Nominations may also be made by any Member at the annual
meeting.

                       4.5(1)(b) The Nominating Committee shall
consist of three (3) persons, one of whom shall be a member of
the Board of Directors whose term is not then expiring or, if it
is expiring, who is not a candidate for re-election. The
Nominating Committee shall be appointed by the Board of
Directors no less than sixty (60) days prior to each annual
meeting of the Members, to serve until the close of such annual
meeting. The Nominating Committee shall make as many
nominations (from among Members or non-members) for election to
the Board of Directions as it shall, in its discretion,
determine; provided, that in no event shall it nominate for
election a fewer number of candidates than the number of
vacancies that are to be filled at such annual meeting.

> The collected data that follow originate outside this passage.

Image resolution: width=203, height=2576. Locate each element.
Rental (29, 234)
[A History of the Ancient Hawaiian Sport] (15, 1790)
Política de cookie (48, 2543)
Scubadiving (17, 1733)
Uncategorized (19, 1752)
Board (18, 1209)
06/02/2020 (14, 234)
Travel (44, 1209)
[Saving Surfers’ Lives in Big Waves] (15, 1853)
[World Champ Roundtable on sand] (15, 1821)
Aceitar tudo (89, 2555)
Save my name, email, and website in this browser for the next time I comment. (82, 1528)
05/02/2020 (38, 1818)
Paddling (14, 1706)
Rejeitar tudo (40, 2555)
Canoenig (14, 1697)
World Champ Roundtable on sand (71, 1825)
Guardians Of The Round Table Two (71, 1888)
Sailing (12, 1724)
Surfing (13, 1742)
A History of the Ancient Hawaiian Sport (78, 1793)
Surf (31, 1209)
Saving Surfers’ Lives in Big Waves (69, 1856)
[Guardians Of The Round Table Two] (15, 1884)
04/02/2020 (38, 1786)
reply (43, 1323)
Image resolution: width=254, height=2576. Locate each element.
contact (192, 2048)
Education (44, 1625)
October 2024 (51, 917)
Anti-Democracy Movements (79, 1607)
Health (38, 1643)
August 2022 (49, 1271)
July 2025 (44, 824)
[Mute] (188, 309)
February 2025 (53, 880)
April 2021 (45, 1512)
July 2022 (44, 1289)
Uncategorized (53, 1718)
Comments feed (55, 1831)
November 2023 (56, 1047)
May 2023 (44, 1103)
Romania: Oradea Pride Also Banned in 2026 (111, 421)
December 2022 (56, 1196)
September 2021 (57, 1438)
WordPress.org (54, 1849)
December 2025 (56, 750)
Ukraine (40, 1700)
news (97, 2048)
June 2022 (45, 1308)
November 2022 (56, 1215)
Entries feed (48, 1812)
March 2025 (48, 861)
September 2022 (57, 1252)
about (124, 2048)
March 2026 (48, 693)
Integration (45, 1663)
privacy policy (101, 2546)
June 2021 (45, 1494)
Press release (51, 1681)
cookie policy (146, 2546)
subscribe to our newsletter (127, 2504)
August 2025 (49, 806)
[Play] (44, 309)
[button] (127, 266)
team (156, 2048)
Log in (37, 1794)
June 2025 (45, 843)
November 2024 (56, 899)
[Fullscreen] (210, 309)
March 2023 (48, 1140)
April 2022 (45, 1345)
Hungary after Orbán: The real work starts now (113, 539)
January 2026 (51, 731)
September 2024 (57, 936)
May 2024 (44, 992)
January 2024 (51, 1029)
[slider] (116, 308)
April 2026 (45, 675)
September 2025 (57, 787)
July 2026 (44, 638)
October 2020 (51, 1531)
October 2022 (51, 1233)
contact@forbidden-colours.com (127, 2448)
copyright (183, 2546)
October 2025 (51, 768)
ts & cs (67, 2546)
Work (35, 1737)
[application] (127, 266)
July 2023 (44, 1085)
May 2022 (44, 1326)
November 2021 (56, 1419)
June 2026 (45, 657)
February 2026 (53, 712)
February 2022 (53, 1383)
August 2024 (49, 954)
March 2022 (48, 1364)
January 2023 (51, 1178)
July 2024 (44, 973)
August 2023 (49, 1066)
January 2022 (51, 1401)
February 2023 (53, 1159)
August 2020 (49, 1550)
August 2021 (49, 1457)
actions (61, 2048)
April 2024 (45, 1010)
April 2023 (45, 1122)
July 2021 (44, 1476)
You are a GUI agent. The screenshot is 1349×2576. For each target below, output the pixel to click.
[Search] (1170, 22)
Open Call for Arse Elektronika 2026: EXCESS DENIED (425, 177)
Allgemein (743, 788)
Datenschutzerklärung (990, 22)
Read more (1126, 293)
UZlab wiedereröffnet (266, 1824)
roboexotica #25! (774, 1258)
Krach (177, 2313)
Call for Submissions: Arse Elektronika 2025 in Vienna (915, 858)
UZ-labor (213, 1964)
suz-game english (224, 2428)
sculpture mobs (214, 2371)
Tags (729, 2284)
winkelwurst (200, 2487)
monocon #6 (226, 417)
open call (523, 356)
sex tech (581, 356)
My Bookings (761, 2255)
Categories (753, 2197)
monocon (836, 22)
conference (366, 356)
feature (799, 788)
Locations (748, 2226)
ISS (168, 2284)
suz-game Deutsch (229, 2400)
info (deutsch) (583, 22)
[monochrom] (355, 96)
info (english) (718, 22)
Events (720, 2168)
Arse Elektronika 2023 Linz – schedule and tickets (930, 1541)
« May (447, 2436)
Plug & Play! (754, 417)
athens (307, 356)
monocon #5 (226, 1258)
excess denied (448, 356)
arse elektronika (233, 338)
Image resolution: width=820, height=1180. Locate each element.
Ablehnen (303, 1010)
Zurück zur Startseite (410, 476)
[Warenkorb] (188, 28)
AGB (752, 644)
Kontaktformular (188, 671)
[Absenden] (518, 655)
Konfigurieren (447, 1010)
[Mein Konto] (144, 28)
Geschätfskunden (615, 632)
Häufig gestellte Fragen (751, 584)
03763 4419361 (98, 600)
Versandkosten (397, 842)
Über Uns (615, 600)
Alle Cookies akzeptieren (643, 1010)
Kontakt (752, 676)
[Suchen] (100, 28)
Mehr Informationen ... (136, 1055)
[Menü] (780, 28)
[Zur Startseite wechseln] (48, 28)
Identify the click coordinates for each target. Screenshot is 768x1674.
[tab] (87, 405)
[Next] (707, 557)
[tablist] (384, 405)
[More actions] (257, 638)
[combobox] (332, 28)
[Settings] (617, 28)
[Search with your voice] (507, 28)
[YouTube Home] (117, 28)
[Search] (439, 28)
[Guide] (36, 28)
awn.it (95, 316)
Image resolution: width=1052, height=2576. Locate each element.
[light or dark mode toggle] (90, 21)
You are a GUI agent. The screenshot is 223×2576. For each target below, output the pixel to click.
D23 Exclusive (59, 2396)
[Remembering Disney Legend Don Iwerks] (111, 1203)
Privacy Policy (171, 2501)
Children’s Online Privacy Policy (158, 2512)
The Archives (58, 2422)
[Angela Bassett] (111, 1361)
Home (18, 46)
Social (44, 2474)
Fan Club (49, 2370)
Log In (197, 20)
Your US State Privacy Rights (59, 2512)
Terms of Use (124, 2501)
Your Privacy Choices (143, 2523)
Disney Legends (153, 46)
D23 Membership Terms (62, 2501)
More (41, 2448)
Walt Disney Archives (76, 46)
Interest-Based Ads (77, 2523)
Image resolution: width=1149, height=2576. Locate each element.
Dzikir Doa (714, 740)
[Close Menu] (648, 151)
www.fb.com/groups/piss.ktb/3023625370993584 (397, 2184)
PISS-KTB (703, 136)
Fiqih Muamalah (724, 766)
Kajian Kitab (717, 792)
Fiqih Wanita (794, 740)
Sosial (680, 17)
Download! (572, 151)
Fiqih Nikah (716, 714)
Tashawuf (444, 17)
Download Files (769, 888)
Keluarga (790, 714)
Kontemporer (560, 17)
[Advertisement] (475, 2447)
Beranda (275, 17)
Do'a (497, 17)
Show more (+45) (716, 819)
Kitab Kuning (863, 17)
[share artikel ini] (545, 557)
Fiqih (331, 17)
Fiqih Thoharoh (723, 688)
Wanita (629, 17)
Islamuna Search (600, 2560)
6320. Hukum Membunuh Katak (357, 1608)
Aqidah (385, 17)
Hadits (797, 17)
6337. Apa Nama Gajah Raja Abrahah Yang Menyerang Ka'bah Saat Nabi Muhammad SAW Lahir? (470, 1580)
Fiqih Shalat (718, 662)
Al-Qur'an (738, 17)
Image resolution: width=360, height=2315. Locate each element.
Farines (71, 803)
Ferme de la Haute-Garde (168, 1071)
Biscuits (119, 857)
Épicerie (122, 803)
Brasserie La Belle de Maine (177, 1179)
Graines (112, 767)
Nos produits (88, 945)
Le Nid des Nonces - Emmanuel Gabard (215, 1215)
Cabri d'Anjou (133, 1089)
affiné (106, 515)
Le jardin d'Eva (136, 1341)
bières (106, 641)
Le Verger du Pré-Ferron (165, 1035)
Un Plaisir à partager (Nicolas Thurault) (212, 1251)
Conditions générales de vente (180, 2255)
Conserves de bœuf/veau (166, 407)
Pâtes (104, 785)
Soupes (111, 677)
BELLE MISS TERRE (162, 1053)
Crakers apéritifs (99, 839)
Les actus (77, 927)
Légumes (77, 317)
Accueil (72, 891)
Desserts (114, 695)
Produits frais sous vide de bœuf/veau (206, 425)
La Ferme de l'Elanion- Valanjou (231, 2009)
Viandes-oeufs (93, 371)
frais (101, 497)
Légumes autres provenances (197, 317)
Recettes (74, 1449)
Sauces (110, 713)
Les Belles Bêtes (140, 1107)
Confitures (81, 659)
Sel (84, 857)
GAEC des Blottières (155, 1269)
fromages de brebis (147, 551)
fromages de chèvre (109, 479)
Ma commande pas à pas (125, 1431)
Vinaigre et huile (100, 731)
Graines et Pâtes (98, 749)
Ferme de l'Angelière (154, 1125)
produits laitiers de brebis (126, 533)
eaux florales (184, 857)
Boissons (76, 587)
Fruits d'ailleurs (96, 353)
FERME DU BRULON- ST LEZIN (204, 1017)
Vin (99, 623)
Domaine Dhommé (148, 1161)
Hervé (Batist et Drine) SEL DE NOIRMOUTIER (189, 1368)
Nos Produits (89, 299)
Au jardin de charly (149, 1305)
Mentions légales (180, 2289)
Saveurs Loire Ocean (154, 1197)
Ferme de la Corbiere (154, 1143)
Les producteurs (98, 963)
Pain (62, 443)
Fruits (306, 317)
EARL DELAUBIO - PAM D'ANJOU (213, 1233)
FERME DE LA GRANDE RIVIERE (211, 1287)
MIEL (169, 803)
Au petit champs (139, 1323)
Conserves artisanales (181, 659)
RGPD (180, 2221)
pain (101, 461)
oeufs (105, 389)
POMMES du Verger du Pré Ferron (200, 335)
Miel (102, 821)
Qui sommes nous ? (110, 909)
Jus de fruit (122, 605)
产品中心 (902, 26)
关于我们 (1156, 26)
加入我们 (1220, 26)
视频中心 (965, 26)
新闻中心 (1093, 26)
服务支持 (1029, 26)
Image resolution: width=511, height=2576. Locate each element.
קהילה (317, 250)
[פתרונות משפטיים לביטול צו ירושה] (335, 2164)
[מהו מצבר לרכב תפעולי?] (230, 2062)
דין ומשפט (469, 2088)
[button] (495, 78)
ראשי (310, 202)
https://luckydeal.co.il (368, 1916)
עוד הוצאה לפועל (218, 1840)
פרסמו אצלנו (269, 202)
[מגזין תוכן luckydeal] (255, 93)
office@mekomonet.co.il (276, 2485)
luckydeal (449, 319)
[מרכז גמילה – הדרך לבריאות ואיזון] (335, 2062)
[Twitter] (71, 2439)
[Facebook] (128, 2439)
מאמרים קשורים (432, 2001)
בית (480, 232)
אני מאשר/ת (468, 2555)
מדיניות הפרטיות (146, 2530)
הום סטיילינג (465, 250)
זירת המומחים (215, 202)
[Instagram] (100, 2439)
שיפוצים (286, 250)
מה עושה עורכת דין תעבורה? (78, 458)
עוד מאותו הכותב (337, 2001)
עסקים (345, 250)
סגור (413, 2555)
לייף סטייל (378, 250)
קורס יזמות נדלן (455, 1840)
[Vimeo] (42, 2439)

                    4.5(l)(c) Notwithstanding the foregoing
terms of this Section 4.5(1), (i) no Member may be nominated to
be a member of the Board of Directors if such Member is
delinquent in the payment of any assessment for a period of
thirty (30) days or more, and (ii) no person may be nominated to
be a member of the Board of Directors unless such person has
indicated in writing his willingness to become a candidate.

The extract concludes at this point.